Thousands of people were without running water and electricity in central Japan on Sunday after Typhoon Talas dumped record rains on the region, triggering floods and landslides, and killing at least two people. .
The body of a man in Kakegawa city, Shizuoka region, was pulled from his house on Saturday after a landslide destroyed it, a regional disaster management official told AFP. .
“Another man (in the neighboring city of Fukuroi) was driving home (Saturday) when the water level rose and his vehicle appeared to stop. While he was trying to walk home, he is presumed dead,” the official said.
Another man remains missing in the town of Kawanehoncho in Shizuoka after his car fell into an open pit in the road, he said, adding that three others suffered minor injuries.
Typhoon Talas made landfall in central Japan on Friday and Saturday as it swept across the Pacific coast, bringing in more than 40 centimeters (16 inches) of rain over a period of time, according to the Japan Meteorological Agency. 24 hours for communities in Shizuoka.
It was downgraded to an area of low pressure Saturday morning before moving back into the Pacific Ocean.

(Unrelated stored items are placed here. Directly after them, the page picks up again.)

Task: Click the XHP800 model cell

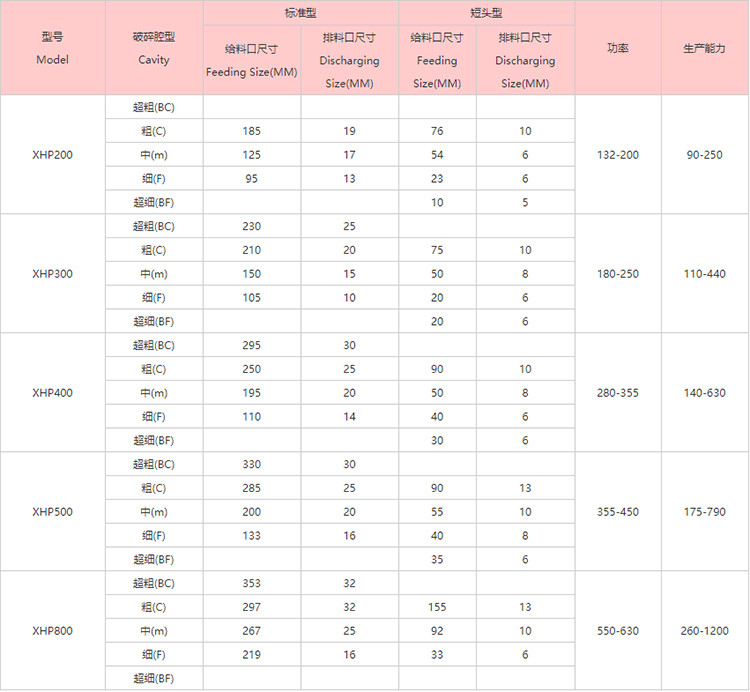Action: (x=52, y=631)
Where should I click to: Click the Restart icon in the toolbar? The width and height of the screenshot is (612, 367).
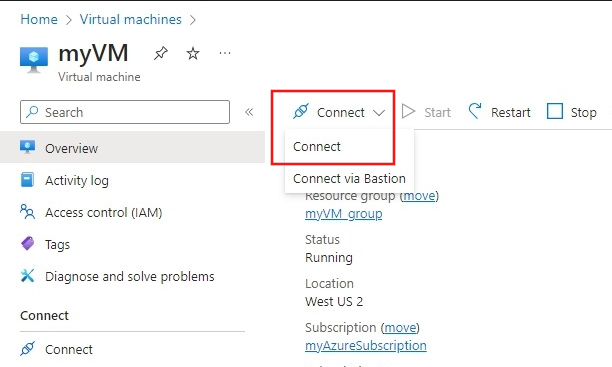475,111
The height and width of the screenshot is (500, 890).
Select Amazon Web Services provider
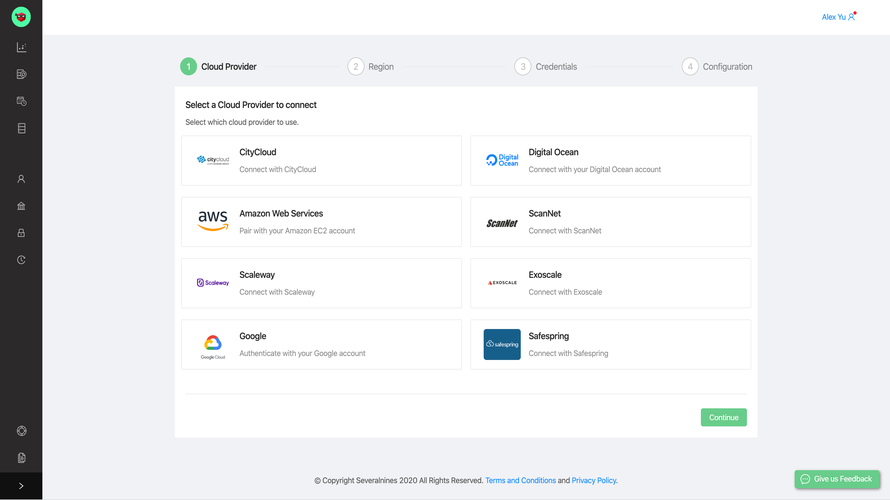(321, 222)
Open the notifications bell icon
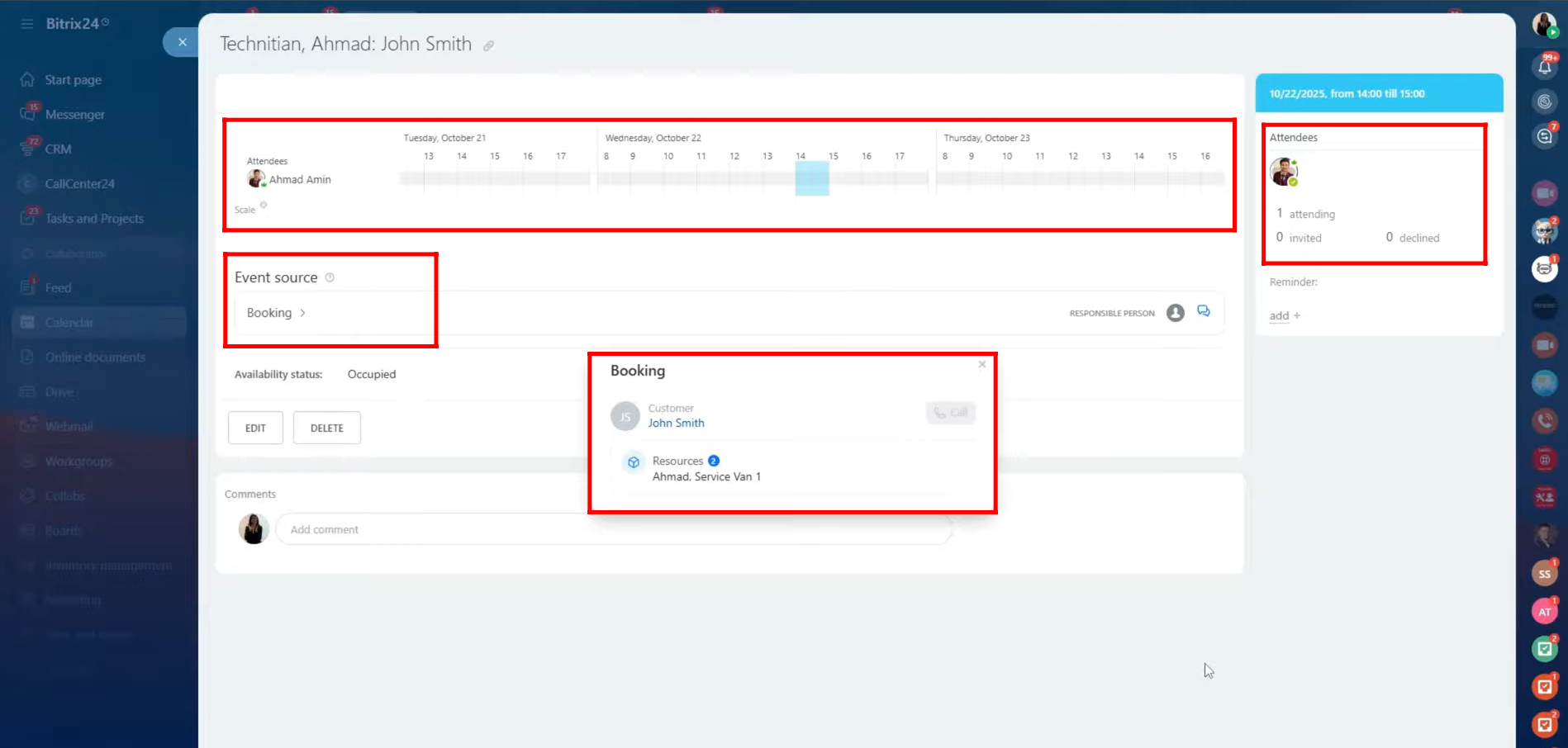The height and width of the screenshot is (748, 1568). (1544, 67)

Heavy rain from the storm triggered landslides, including in remote mountainous areas of Shizuoka, causing several power poles to topple and collapse, resulting in about 120,000 households without power on Saturday.
As of Sunday afternoon, 2,910 households in Shizuoka and neighboring Gifu were still without electricity, according to the Chubu area electric company.
“For areas that are inaccessible by the recovery team due to road blockages following the landslide, we will proceed while analyzing the conditions of the landslide,” the company said.
About 55,000 households in Shizuoka are without running water after debris blocked water inlets.
City officials worked with the coast guard to provide clean water to residents.
“Currently, we are working to remove debris from a water inlet. But at the moment we cannot give any estimate as to when it can be restored,” the regional government said. said in a statement Sunday morning.
Japan often suffers heavy damage from typhoons in the summer and autumn.
Last weekend, Typhoon Nanmadol made landfall in southwestern Japan, killing four people and injuring 147 others.
(This story has not been edited by NDTV staff and was automatically generated from the syndication feed.)